Japanese-backed developer Sekisui House has revealed its $1.5 billion masterplan vision for Ripley Town Centre in heart of Brisbane’s rapidly growing western corridor.
Ripley Valley, declared a priority development area in October 2010, covers a total area of 4,680ha southwest of the Ipswich CBD.
Sekisui's 40ha masterplan for Ripley Town Centre, the only designated major retail and commercial hub earmarked for the Ripley Valley region, will pre-empt projected growth of the region — approximately 133,000 new residents by 2036.
Tokyo-listed Sekisui House, which is known for its Sydney CBD Central Park mixed-use project with Frasers Property and West Village project in Brisbane's West End, is one of Japan’s largest homebuilders with total projects within Australia valued at over $18 billion.
“As a priority development area, we know the Ripley region is rapidly expanding, with housing and infrastructure in demand,” Sekisui House Australia chief executive Toru Abe said.
“This masterplan vision will cater to the varying needs of the current local community, and ensure it is well positioned for the future.”

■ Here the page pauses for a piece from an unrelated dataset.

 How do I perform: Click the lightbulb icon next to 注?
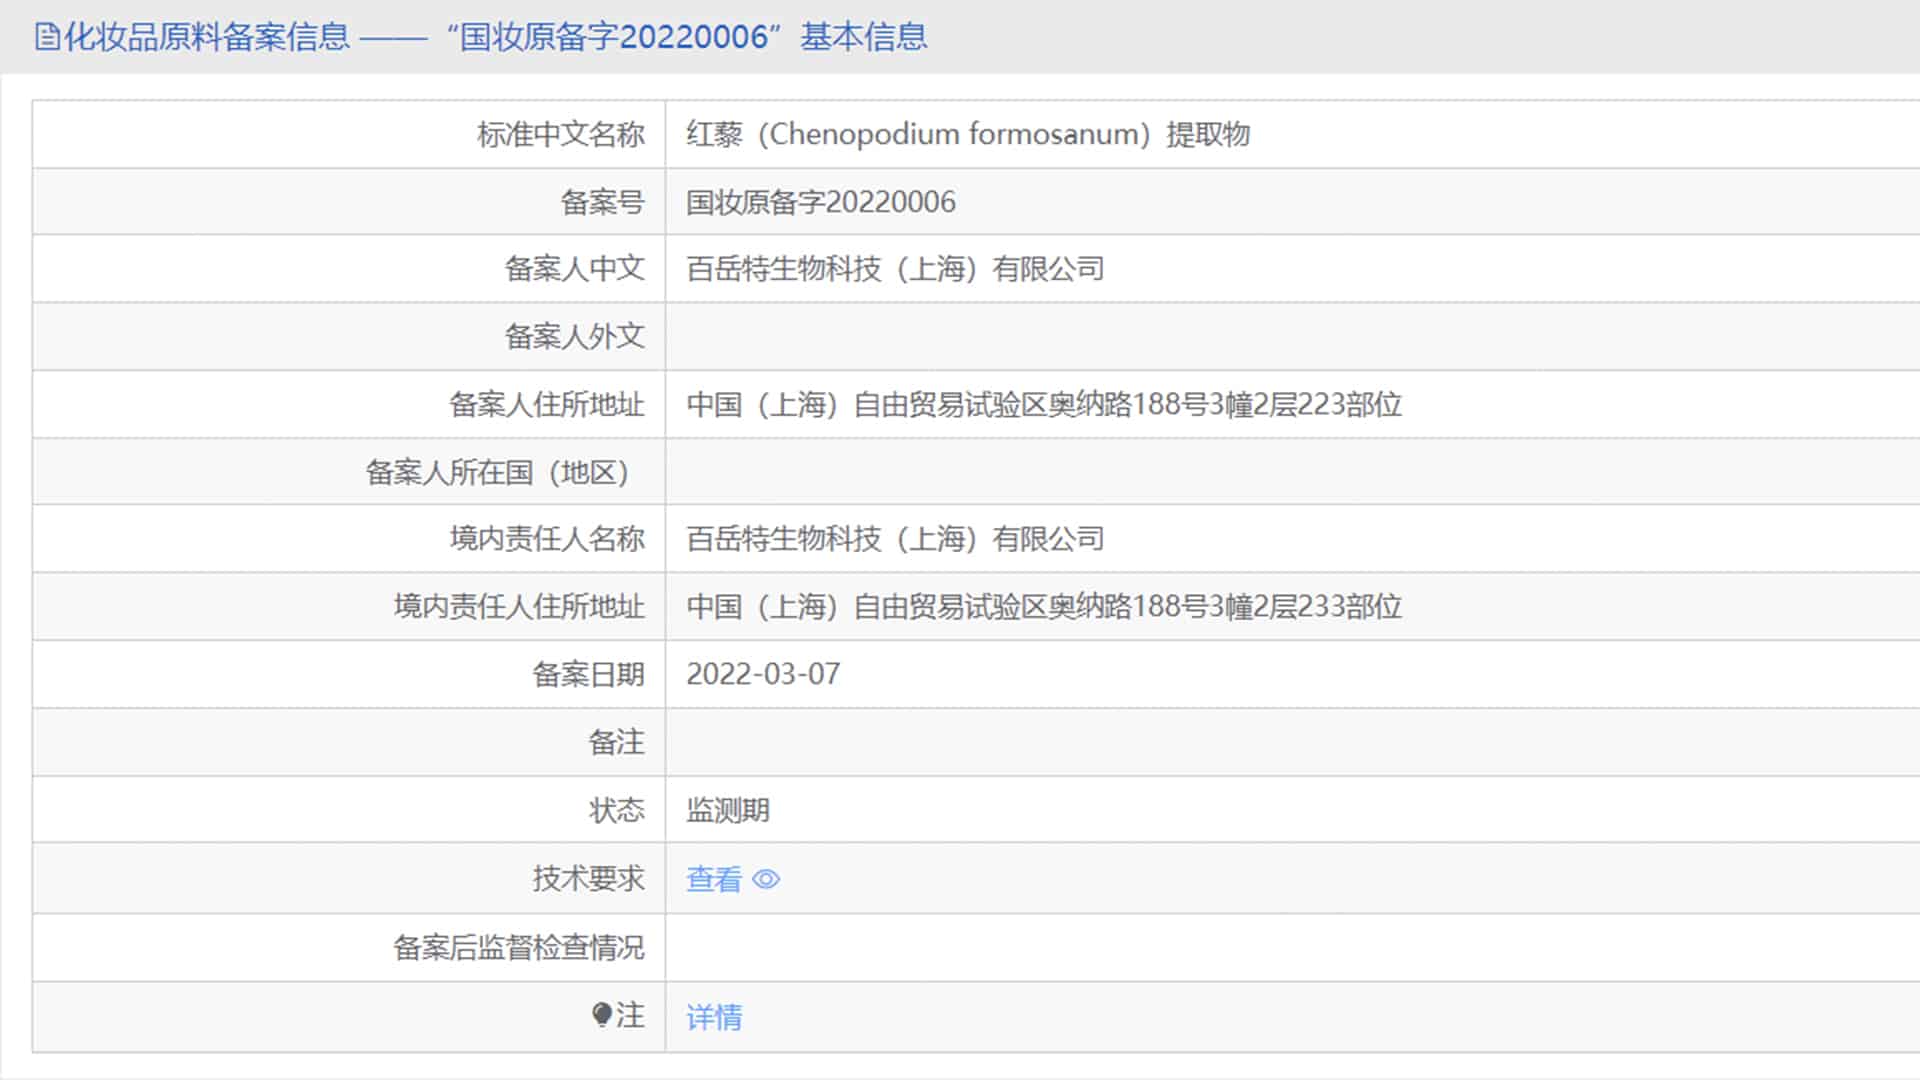[x=601, y=1015]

With the delivery of Ripley Town Centre stage 1 in May 2018, Sekisui is now planning to progress stage 2 which will feature medium to high-rise residential.
The $40 million stage 1 of Ripley Town Centre, constructed by Hutchinson Builders — includes a Coles supermarket, specialty shops, medical centre and office space in a 9,400sq m market-style complex.
Sekisui is now planning to progress Stage 2, which will feature medium to high-rise residential seniors living in a new South Village quarter, as well as an extension of the existing centre for additional retail.
The developer noted that the scheme worked with the "20-minute neighbourhood philosophy" to create a low-carbon community with seamless access to healthcare, education, recreational, commercial, community, sporting facilities and proposed train station all within a 20 minute walk.
“The masterplan vision sets a new benchmark around the notion of community and connectivity,” Abe said.
“The masterplan is flexible in design and provides a foundation for a sustainable community that will last for generations.
“Once complete, this world-class destination will be a shining example of urban construction living harmoniously with nature.”
The vision for Ripley Town Centre, 10km from the historical heart of Ipswich, is for a contemporary, sustainable cityscape incorporating high-rise living and other modern architectural, lifestyle, cultural and environmental concepts.
Unlike most regions, Ipswich still has a healthy, and growing, manufacturing sector worth more than $1 billion a year.
The city has 14 major industrial and business parks and is aggressively targeting national and international logistics, warehousing and manufacturing companies.
Ipswich's Ripley Valley, which began as a mining settlement in the early 1800s, now looks poised for sunlit squares, piazzas, destination parklands and rooftop gardens for the next generation community to socialise and congregate.
“Our vision is to create a low-carbon community where everything you need is at your fingertips, with careful consideration of tree-lined streets, inviting pedestrian walkways, cycle paths and integrated transport options, including the proposed Ripley rail extension,” Abe said.
“We are placing an emphasis on long-term sustainability and life enrichment to ensure Ripley Town Centre is designed to adapt for generations to come and remains the heart of the region.”
The state government has spent upwards of $1.5 billion on major infrastructure items in the western corridor since 2005, and a further $500 million has been announced to support the corridor's growth objectives.
These include the $366 million extension of the Centenary Highway, the extension of the passenger rail line from Darra to Springfield plus the Centenary Highway duplication to Springfield valued at $1.27 billion, as well as a $124 million extension of the Ipswich Hospital.